Literature DB >> 32382978

Comparative analysis of the diagnostic values of T2 mapping and diffusion-weighted imaging for sacroiliitis in ankylosing spondylitis.

Dongdong Wang1, Huijia Yin1, Wenling Liu1, Zhong Li1, Jipeng Ren1, Kaiyu Wang2, Dongming Han3.   

Abstract

OBJECTIVE: To investigate the diagnostic values of T2 mapping and diffusion-weighted imaging (DWI) for active sacroiliitis in ankylosing spondylitis (AS) and to evaluate the correlations of T2 and ADC values with Bath Ankylosing Spondylitis Disease Activity Index (BASDAI) and Spondyloarthritis Research Consortium of Canada (SPARCC) scores.
METHODS: A total of 77 AS patients with sacroiliitis and 45 healthy controls were enrolled. All patients were scanned by standard magnetic resonance imaging longitudinal relaxation time (T1)-weighted imaging (T1WI), fat-saturated T2-weighted imaging (FS-T2WI)] and DWI, and T2 mapping of the sacroiliac joints. According to whether subchondral bone marrow edema was present in the FS-T2WI sequence, the 77 patients were divided into an active group (41 cases) and an inactive group (36 cases).
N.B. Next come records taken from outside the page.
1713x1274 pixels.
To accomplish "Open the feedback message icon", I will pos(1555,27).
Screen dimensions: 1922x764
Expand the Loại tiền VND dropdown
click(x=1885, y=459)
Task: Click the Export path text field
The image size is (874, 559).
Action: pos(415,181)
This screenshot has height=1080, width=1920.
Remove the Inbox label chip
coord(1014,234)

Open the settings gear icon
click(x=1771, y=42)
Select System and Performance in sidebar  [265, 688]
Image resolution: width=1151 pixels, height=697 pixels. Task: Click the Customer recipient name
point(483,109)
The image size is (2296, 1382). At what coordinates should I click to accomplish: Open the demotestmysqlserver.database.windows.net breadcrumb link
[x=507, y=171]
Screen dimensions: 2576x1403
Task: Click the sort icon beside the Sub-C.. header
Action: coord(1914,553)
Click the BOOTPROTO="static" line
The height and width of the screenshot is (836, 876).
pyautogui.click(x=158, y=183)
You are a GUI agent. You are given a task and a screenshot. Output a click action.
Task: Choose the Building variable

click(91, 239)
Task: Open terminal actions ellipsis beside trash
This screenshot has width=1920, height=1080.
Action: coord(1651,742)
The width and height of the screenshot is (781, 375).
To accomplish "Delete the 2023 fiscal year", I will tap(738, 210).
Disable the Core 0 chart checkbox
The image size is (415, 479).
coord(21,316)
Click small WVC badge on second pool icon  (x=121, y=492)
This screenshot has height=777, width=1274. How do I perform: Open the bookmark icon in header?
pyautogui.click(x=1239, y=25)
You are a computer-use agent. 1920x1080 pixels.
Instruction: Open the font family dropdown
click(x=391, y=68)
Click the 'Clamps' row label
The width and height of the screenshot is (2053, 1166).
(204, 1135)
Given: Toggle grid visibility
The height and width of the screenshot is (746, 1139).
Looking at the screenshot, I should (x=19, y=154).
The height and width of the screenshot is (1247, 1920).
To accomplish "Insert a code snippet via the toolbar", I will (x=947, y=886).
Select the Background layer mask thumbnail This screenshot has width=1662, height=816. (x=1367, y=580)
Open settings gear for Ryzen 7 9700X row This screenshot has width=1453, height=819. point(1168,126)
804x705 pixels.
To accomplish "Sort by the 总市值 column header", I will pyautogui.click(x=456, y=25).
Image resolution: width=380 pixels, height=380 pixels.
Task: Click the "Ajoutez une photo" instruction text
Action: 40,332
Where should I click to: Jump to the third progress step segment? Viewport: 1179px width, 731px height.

The T2 and apparent diffusion coefficient (ADC) values of the subchondral bone marrow were measured in the active group, the inactive group, and the healthy control group. The average T2 and ADC values were compared among the three groups. Receiver operating characteristic (ROC) curves were used to analyze the diagnostic efficacy of T2 and ADC values for sacroiliitis. The correlations of T2 and ADC values with the BASDAI score and the SPARCC score were analyzed.
RESULTS: The T2 and ADC values in the active group were higher than those in the inactive group, while that in the inactive group were significantly higher than those in the healthy control group (p < 0.0001). The T2 and ADC values of the AS patients were positively correlated with BASDAI scores, and the correlation coefficients (r) were 0.786 (p < 0.0001) and 0.842 (p < 0.0001), respectively. The areas under the ROC curves (AUCs) of T2 and ADC values between the active and inactive groups, the active group and the healthy control group, and the inactive group and the healthy control group were 0.889 (95% CI, 0.80-0.95) and 0.917 (95% CI, 0.83-0.97), 0.982 (95% CI, 0.93-1.00) and 0.984 (95% CI, 0.93-1.00), and 0.628 (95% CI, 0.51-0.73) and 0.871 (95% CI, 0.78-0.94), respectively. The T2 and ADC values of the AS patients in the active group were positively correlated with SPARCC scores, and the correlation coefficients (r) were 0.757 (p < 0.0001) and 0.764 (p < 0.0001), respectively.
CONCLUSION: T2 and ADC values can be used to quantitatively assess the activity of AS, and the efficacy of the ADC value in the diagnosis of AS was higher than that of the T2 value.

Entities:  

Keywords:  Ankylosing spondylitis; DWI; Sacroiliitis; T2 mapping

Mesh:

Year:  2020        PMID: 32382978     DOI: 10.1007/s00256-020-03442-8

Source DB:  PubMed          Journal:  Skeletal Radiol        ISSN: 0364-2348            Impact factor:   2.199


  2 in total

Review 1.  Ankylosing spondylitis--at the interface of bone and cartilage.

Authors:  W P Maksymowych
Journal:  J Rheumatol       Date:  2000-10       Impact factor: 4.666

2.  A new approach to defining disease status in ankylosing spondylitis: the Bath Ankylosing Spondylitis Disease Activity Index.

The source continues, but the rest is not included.